Selection

Virtual images may be selected through a number of methods. In general, if the LRMS is able to distinguish different jobs, it is then possible to associate these jobs to different virtual images. Examples of methods normally used to differentiate among jobs are:

  • the queue the job is submitted to;
  • the Unix group ID of the user submitting the job;
  • the Unix user ID of the user submitting the job;
  • the LRMS group of nodes the job is submitted to.

It is important to note that all methods for image selection require approval and action by the local system administrator. The is an explicit requirement of the WNoDeS architecture, i.e., the local resource provider must retain full control of how its resources are selected and used.

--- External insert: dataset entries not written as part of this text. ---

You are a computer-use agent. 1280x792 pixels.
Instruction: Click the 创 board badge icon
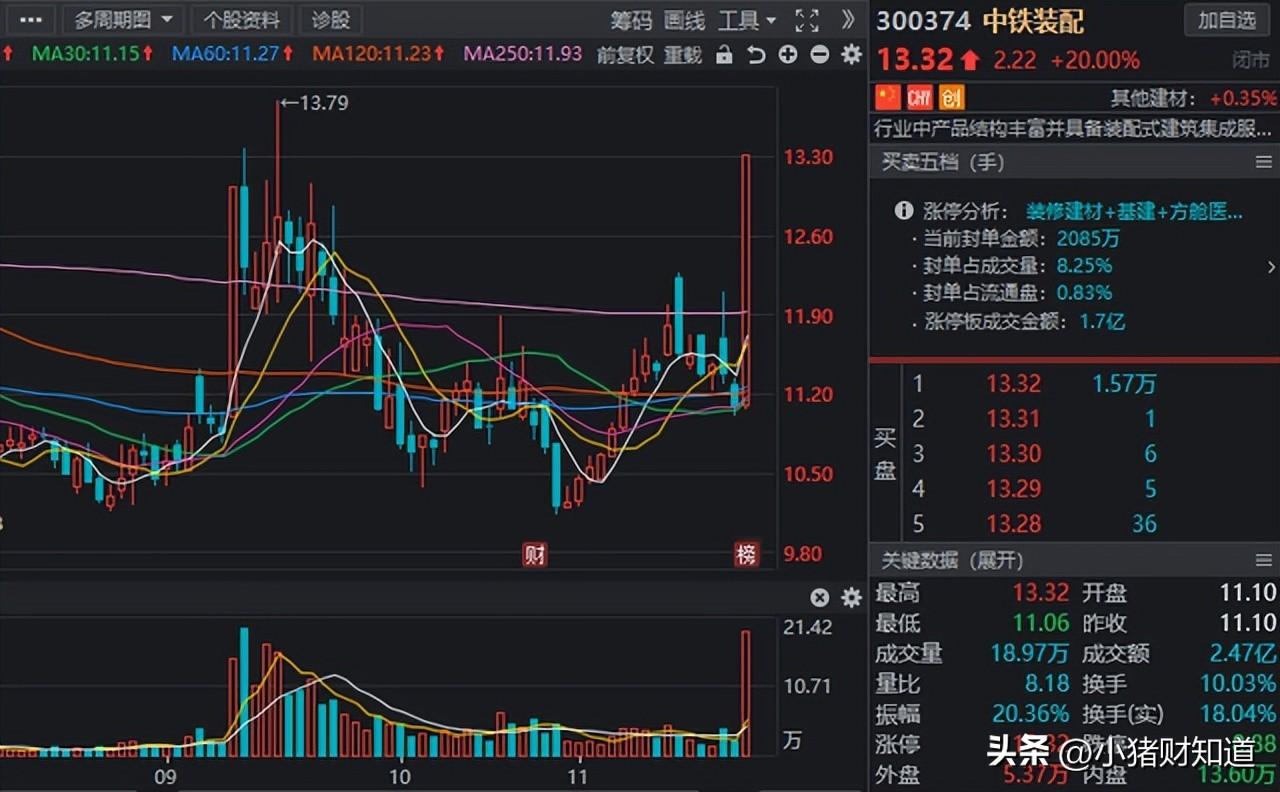point(951,97)
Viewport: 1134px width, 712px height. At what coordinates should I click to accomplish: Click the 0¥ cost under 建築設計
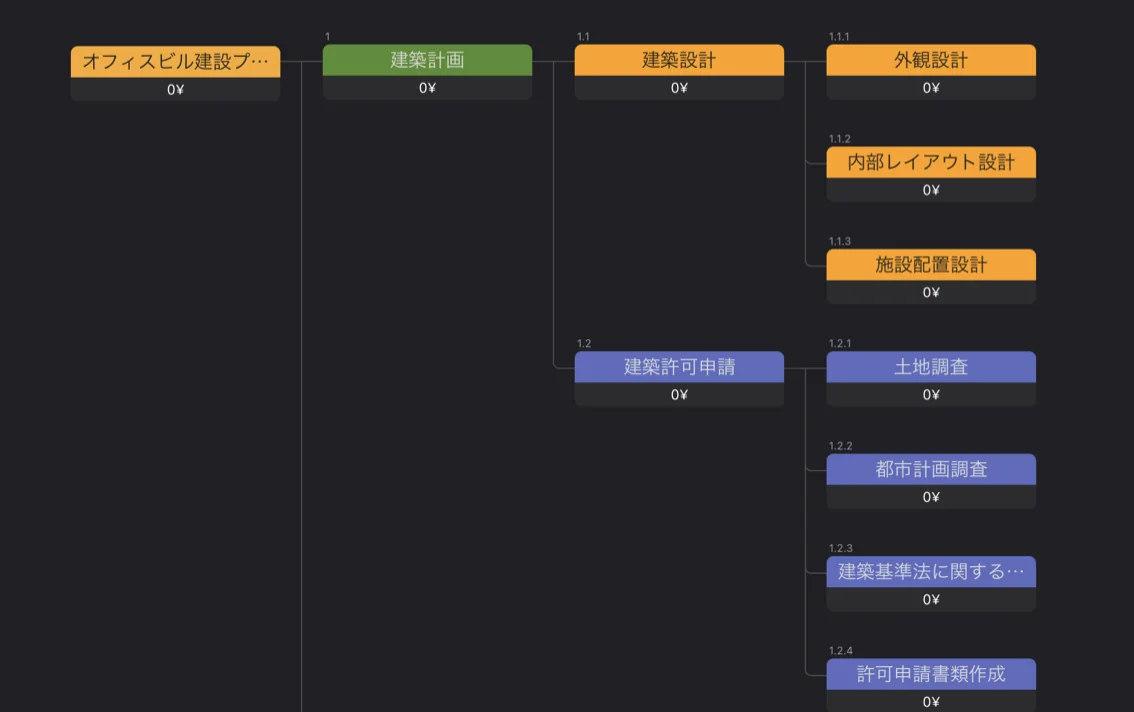(x=679, y=88)
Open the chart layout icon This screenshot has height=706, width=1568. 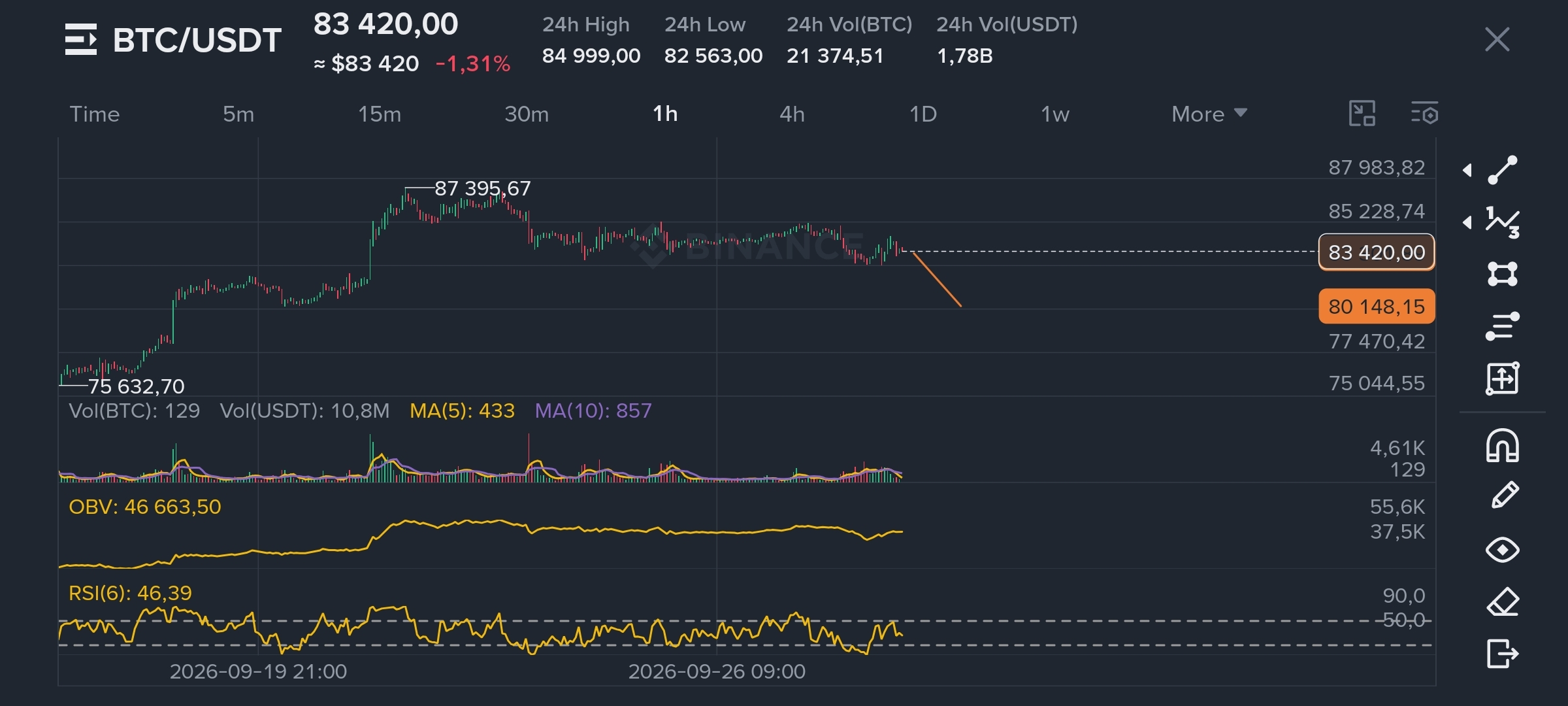pos(1362,114)

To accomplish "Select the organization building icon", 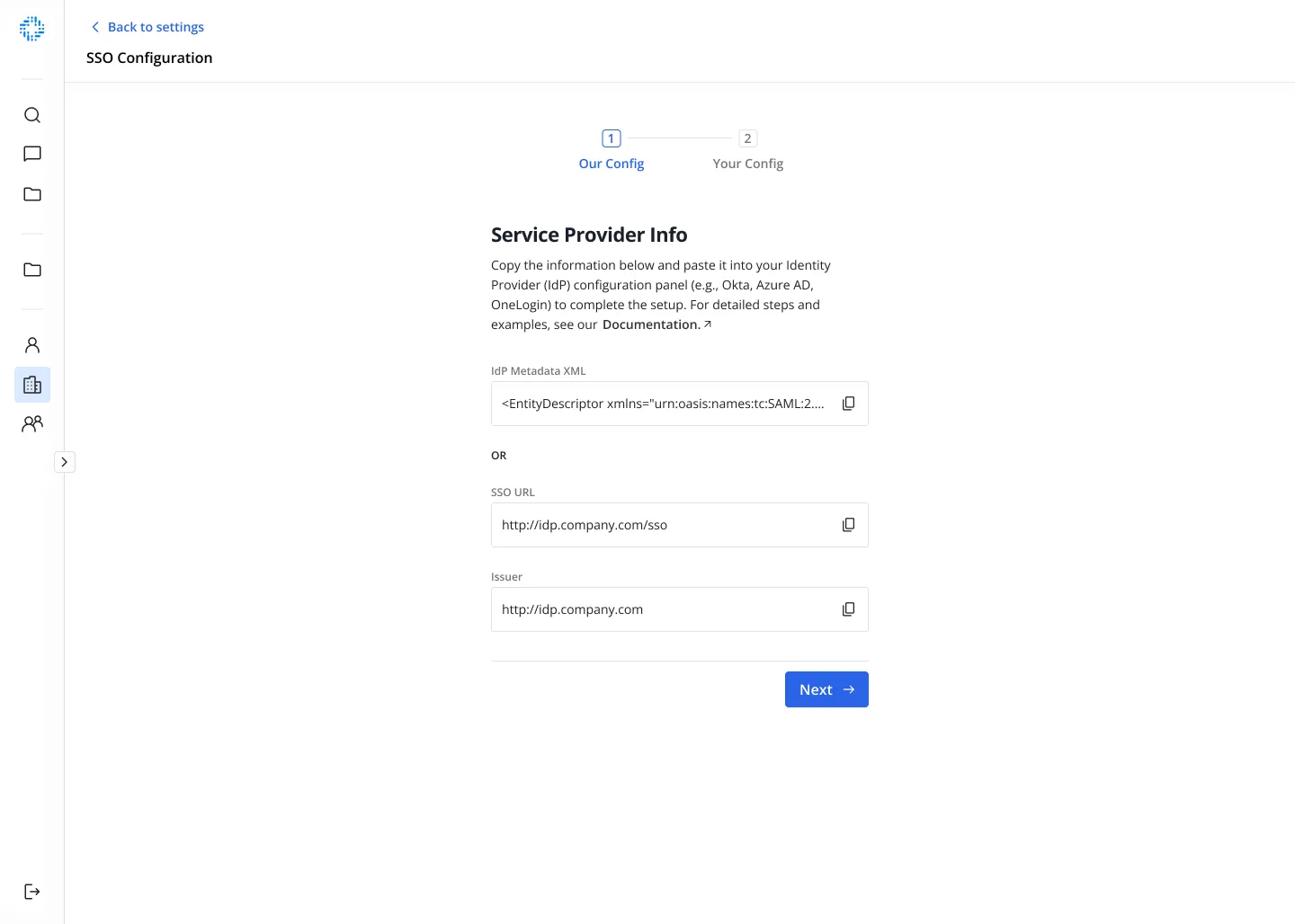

In fact, any method where a decision algorithm can be implemented in a LRMS pre-execution script should work with the WNoDeS architecture. This is what made it straightforward to extend WNoDeS to support virtual image selection through Grid job submission. It is only necessary that the LRMS be aware of the appropriate Grid information through (for example) environment variables, passed to the LRMS by the Grid Computing Element. This information can then be used by the LRMS and, hence, by WNoDeS, to select the image to run.

Loading

An important part of the image selection process is to determine from which location will the virtual image be loaded. While attractive from an implementation point of view, the idea of loading master virtual images from shared storage every time a job is received is often not feasible due to scalability concerns: the load on the network and on the shared storage itself might in that case rapidly become unmanageable. A rough estimate of the network bandwidth needed to support such a solution can be easily given: if we assume that in a farm 100 VWNs may start jobs approximately at the same time (a conservative estimate for a heavily used farm made of O(10^3) nodes), with an average size for the virtual images of about 2 GigaBytes, then one can expect a request due to the download of virtual images from shared storage of about 100 x 2 = 200 GigaBytes. If the storage subsystem were connected to the network with an aggregate bandwidth of about 20 Gigabit/seconds, then it would take at least about

200 x 8
------- = 80
20

seconds just to copy a virtual image from shared storage to the local disk of a VWN. This estimate is fairly optimistic, because if neglects any interference due to other network traffic and assumes there are no bottlenecks due e.g., to I/O subsystem inefficiencies.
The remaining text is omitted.